PRODUCTION REPORT | "In Search Of," "Objects," "Plague Town," "Red Dot," and "World"

[EDITOR’S NOTE: indieWIRE’s monthly production report looks at independent films in various stages of production. If you’d like to tell us about a film in production for future columns, please contact us.]

In November’s edition of indieWIRE’s production column, Jason Guerrasio profiles five new films in various stages of production. This month’s group includes Zeke Zelker’s “In Search Of,” Jonathan Fein and Brian Danitz’s “Objects and Memory,” David Gregory’s “Plague Town,” Marie Miyayama’s “The Red Dot,” and Tom Gustafson’s “Were the World Mine.”

In Search Of

Hoping to open our country’s conservativeness about sexuality, writer-director Zeke Zelker plans to push some buttons (and in some cases already has) with his second feature.

Shot in Allentown, PA, the film follows ten characters that use sex as a way to get something out of life. There’s Dave (Jack Barley), who starts a business so that he can afford the lifestyle that his girlfriend is accustomed to; Lauren’s (Tracy Toth) cheating on her husband with her “soul mate;” Jack (Michael Rady) uses his wealth to manipulate those who love him and Andy (Keith Nobbs) is a high school football player who succumbs to the pressure of his teammates which leads him to cope with his own sexual desires.

Dataset excerpt:
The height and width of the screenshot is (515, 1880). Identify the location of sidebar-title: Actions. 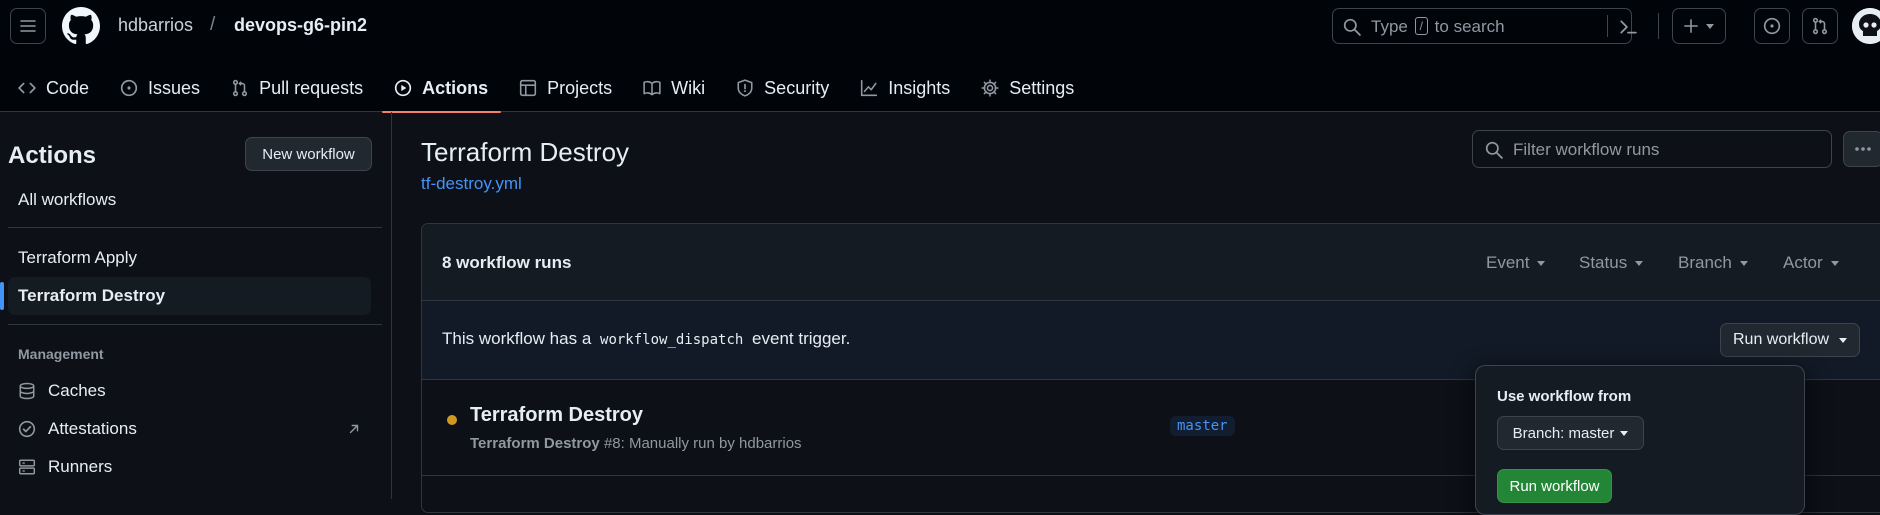
(52, 156).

Problem to solve: According to the production report above, in what town was "In Search Of" shot?

Written response: Allentown, PA